Friday, March 18, 2011

my interview with Michael Zulli

It’s been two decades plus since your first big title with Steven Murphy: Puma Blues.
Is it available?


The books are not easily available—Ebay, perhaps.
The last 6 issues are not included in the two collected editions, by the way.

Do you ever think of revisiting this title?


Yes, Steven and I have discussed this, conclusion being, the time has to be right for both of us.
Knowing what we know now, we could do some real justice to the material. The two of us did the entire book by ourselves, under heavy deadlines. It’s just a matter of time and place…as all things are.



Your work on Sandman informed the comic world, such delicate line choices and use of color, it made a huge impact on this particular reader. Cutting out the inker middleman, your pencils made it right on to the page. How did you prepare for this, or did you?


Doing some of the Steve Bissette Taboo stories, I taught myself how to incorporate word balloons in black in the pencils –so it didn’t look just stuck on the page. For The Wake I had to submit two test pages to DC to prove that I could pull this off…Neil has these test pages framed at home.



You were a co-creator of Hob Gadling, one of the most intriguing characters in Sandman. I wonder, if you could meet any of the characters in the Sandman universe, who?

- [WORK TO BE COMPLETED]
Set down the Michael Zulli interview word for word, everything from "It’s been two" down to "all things are.".

- [DATA PROVIDED]

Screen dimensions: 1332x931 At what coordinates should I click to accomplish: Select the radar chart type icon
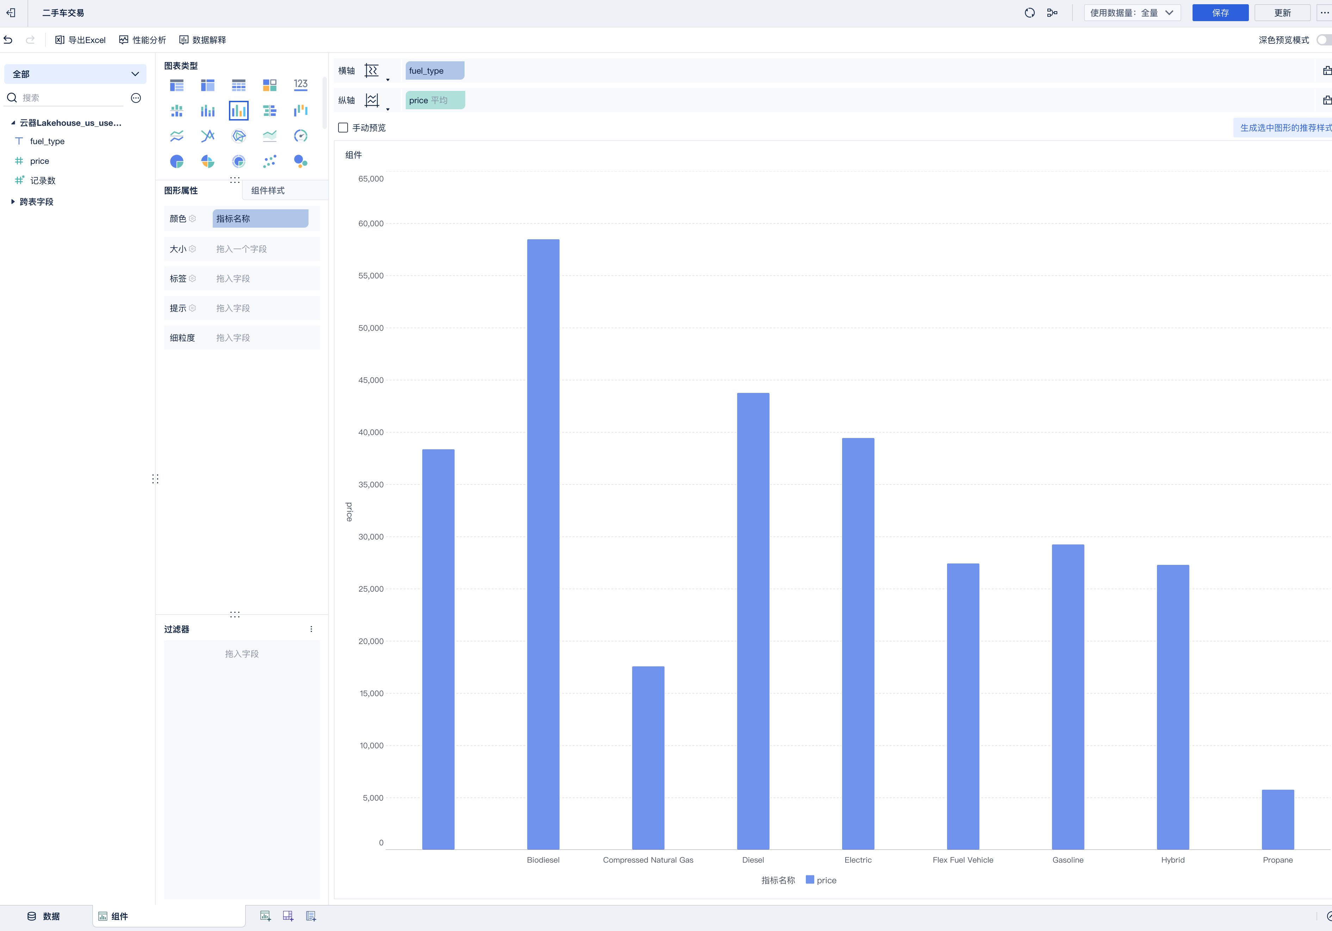click(x=238, y=136)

- [EXERCISE RESULT]
It’s been two decades plus since your first big title with Steven Murphy: Puma Blues.
Is it available?


The books are not easily available—Ebay, perhaps.
The last 6 issues are not included in the two collected editions, by the way.

Do you ever think of revisiting this title?


Yes, Steven and I have discussed this, conclusion being, the time has to be right for both of us.
Knowing what we know now, we could do some real justice to the material. The two of us did the entire book by ourselves, under heavy deadlines. It’s just a matter of time and place…as all things are.